Section 1903 reads as follows: "The damages recovered in an action, brought as provided in the last section, are exclusively for the benefit of the decedent's husband, or wife, and next of kin; and when they are collected, they must be distributed by the plaintiff, as if they were unbequeathed assets, left in his hands, after payment of all debts, and expenses of administration. But the plaintiff may deduct therefrom the expenses of the action, and his commissions upon the residue; which must be allowed by the surrogate, upon notice, given in such a manner and to such persons, as the surrogate deems proper."
Section 1904 provides, in part, that "the damages awarded to the plaintiff may be such a sum as the jury * * *, the court or the referee, deems to be a fair and just compensation for the pecuniary injuries, resulting from the decedent's death, to the person or persons, for whose benefit the action is brought."
Section 1905 provides: "The term `next of kin' as used in the foregoing sections, has the meaning specified in section 1870 of this act."
Section 1870 reads: "The term `next of kin' as used in this title, includes all those entitled, under the provisions of law relating to the distribution of personal property, to share in the unbequeathed assets of a decedent, after payment of debts and expenses, other than a surviving husband or wife."
The provisions of law relating to the distribution of personal property as applicable to this case are found in section 2732 of the Code of Civil Procedure, subdivision 7. This subdivision, where there are no children, divides the surplus between the widow and the father.
The action thus provided for is purely statutory, has existed in this state for many years substantially as now found in the Code and has been repeatedly considered by the courts.
The general scheme of the action may be briefly stated as follows: An executor or administrator can sue only where decedent leaves husband, wife or next of kin; when the action is brought it is for the exclusive benefit of husband, or wife, and next of kin; the proceeds of the recovery are to be distributed among the class named, as if they were unbequeathed assets remaining after payment of debts and expenses; the statute providing for the distribution of personal property is to govern.
In Oldfield v.
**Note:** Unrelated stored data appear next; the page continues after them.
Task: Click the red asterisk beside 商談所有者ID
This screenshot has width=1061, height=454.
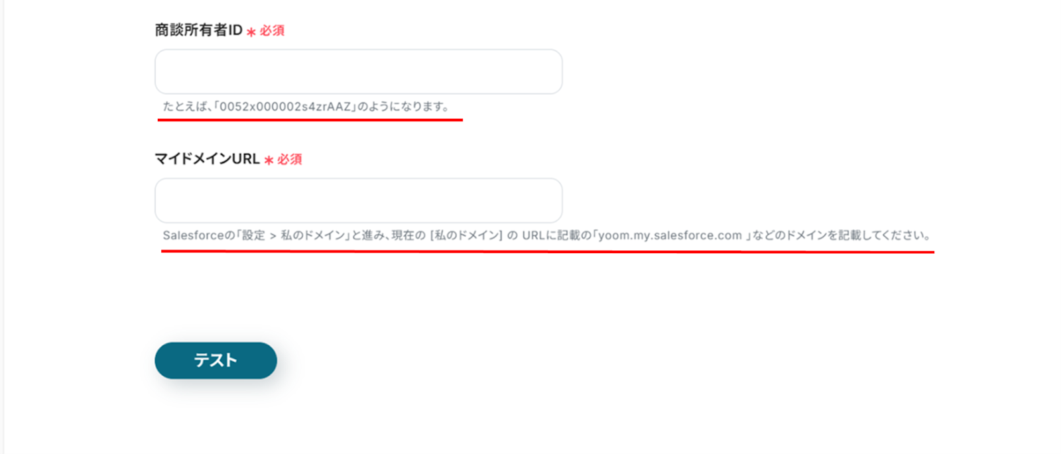Action: [251, 32]
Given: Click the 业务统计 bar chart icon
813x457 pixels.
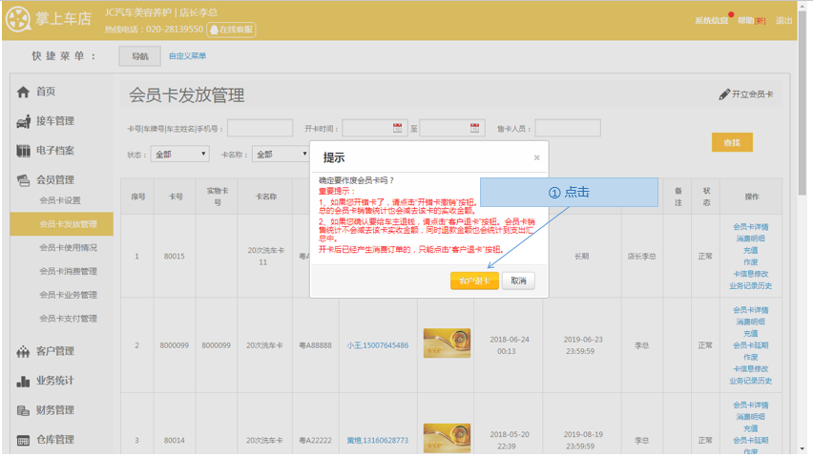Looking at the screenshot, I should coord(23,382).
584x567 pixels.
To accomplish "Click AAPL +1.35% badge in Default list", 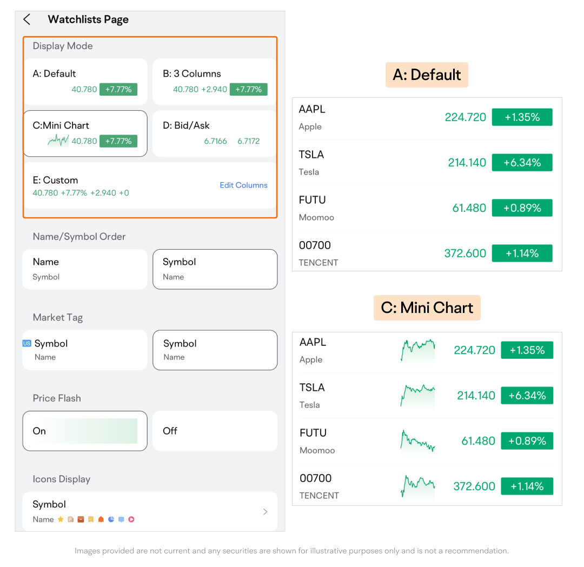I will tap(522, 117).
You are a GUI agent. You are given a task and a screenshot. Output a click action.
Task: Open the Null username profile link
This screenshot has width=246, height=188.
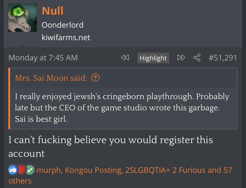[x=53, y=11]
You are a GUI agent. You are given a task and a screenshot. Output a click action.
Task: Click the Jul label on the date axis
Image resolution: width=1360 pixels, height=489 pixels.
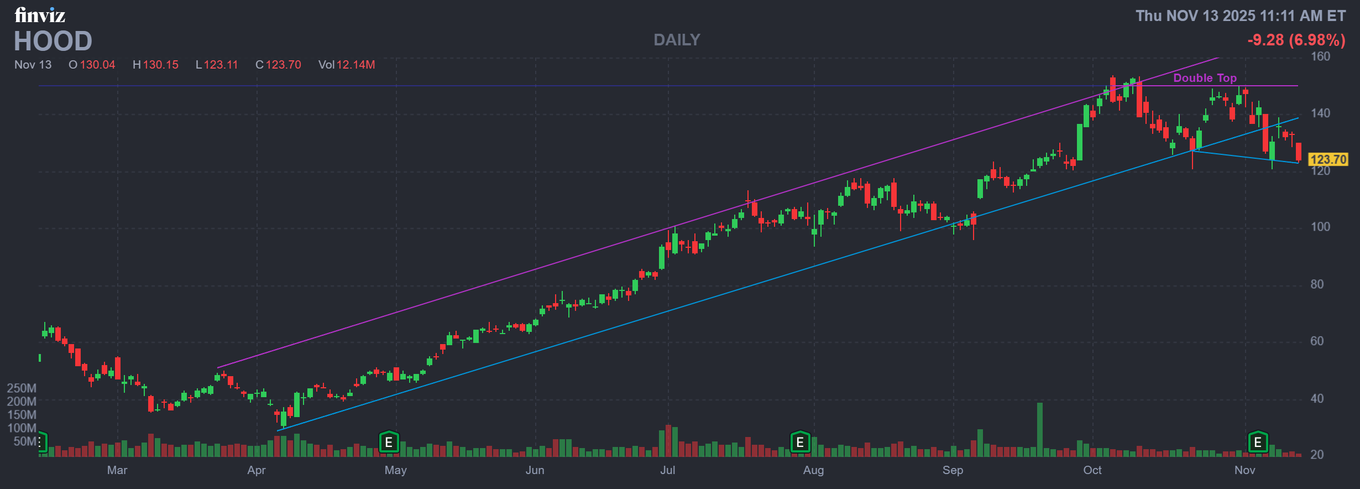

N.Y. Harlem R.R. Co. ( 14 N.Y. 310), in considering the law as then existing (Laws 1847, chap. 450), this court said (p. 316): "The statute does not, as has been supposed by some, only create a liability in those cases where the relations of the persons to be indemnified to the person killed were such that the former had a legal right to some pecuniary benefit which would result from a continuance of the life of the latter, and which was lost by the death. It is applicable to the case of any person, where death ensues, who could himself, if living, have maintained the action, and cannot justly be limited to the cases of a wife for the loss of a husband, or children of parents."
It is then pointed out that the words "husband or wife" are used to designate persons who would not be included in the term "next of kin."
In Tilley v. Hudson River R.R. Co. (24 N.Y., at page 474) this court again construed the act: "Next of kin are embraced in its language, as parties who may be pecuniarily injured by the death of a person to whom they stand in that relation; and it is not required that the degree of kindred should be such as to create the duty of sustenance, support or education. It is well settled, that the survivorship of a wife is not essential to the maintenance of the action."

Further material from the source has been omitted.